NVIDIA is using GTC 2026 to send a much bigger message than just new product launches. According to Reuters, CEO Jensen Huang said on March 16, 2026 that the revenue opportunity for AI chips could reach at least $1 trillion through 2027, a sharp jump from the company’s earlier $500 billion view and a sign of just how aggressively NVIDIA now sees the next phase of the AI boom.
That forecast helps explain why today’s announcements went far beyond a routine chip refresh. At GTC, NVIDIA spotlighted new infrastructure for the inference era, including the Vera CPU for agentic AI and new software designed to make AI systems run more efficiently in production. Reuters said the company’s strategy is increasingly centred on the fast-growing market for running AI in real time, where demand is shifting from just training giant models to actually serving and operating them at scale.
This is an important shift. For years, NVIDIA’s dominance was defined mostly by training workloads, where its GPUs became the default hardware for building large AI models. But inference is now emerging as the bigger long-term commercial battleground because that is where chatbots, copilots, AI agents and enterprise systems actually generate responses and handle live workloads. Reuters reported that Huang used the conference to lay out a more aggressive push into that space, underscoring how central inference has become to NVIDIA’s next growth phase.
The trillion-dollar figure also shows how large the broader AI infrastructure race has become. NVIDIA is not just competing against traditional chipmakers anymore. Reuters noted that pressure is growing from companies building their own in-house silicon and from alternative processors designed specifically for inference. That is why NVIDIA’s GTC message this year appears to be about protecting its lead by controlling more of the stack, from chips to networking to software orchestration.

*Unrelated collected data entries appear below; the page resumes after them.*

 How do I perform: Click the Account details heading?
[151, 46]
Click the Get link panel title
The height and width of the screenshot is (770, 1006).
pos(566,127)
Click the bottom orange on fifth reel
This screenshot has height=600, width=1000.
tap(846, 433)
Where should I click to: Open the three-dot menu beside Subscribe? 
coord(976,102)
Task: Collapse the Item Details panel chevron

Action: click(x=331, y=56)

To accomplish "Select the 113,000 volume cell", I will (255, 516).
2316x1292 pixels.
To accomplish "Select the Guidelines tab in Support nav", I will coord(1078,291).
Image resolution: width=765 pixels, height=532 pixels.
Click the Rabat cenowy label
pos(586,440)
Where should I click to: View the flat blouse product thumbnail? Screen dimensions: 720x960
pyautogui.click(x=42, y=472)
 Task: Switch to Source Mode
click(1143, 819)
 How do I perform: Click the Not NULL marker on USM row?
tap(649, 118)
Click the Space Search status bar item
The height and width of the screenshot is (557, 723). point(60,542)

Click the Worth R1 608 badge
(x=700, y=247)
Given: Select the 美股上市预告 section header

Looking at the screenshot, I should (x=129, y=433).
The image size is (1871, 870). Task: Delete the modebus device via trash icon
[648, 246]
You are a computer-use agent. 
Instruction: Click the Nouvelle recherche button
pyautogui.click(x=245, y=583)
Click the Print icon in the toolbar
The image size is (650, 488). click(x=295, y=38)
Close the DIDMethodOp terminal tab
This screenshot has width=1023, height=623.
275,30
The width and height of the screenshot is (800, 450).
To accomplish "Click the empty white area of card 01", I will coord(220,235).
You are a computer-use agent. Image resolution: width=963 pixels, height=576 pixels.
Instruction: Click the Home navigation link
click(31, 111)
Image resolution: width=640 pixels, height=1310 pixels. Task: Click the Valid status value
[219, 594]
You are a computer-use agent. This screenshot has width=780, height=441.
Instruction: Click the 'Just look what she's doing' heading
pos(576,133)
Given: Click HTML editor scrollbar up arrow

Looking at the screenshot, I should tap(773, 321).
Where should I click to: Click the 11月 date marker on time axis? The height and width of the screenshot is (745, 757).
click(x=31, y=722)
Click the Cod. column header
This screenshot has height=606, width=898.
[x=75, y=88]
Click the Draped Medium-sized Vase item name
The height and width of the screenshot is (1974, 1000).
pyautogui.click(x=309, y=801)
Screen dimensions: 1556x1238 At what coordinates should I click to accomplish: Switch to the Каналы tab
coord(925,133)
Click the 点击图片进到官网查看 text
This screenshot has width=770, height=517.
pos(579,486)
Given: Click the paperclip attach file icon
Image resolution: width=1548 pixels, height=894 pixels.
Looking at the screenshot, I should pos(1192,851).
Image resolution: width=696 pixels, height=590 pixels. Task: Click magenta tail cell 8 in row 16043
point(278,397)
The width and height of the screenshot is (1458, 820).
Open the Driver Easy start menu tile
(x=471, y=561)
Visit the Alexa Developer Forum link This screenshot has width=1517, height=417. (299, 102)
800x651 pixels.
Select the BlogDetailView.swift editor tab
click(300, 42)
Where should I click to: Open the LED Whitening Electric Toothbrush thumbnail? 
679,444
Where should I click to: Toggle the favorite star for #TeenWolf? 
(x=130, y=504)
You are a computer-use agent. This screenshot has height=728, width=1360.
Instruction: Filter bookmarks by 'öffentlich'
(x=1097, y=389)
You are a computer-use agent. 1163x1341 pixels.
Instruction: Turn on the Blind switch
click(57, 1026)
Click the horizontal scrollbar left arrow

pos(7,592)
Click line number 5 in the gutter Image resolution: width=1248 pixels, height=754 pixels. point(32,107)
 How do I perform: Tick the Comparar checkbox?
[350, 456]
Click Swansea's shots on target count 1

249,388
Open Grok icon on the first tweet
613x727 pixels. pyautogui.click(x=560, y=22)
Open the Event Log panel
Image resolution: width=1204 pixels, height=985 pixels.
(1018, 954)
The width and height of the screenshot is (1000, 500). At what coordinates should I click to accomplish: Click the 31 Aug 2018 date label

For investors and the wider tech industry, Huang’s forecast is both a growth signal and a statement of intent. NVIDIA is essentially arguing that the AI buildout is still in its early stages and that the market opportunity ahead is even larger than many had already assumed. If that view proves right, today’s GTC announcements may be remembered not just as product updates, but as part of NVIDIA’s attempt to define the next economics of AI infrastructure.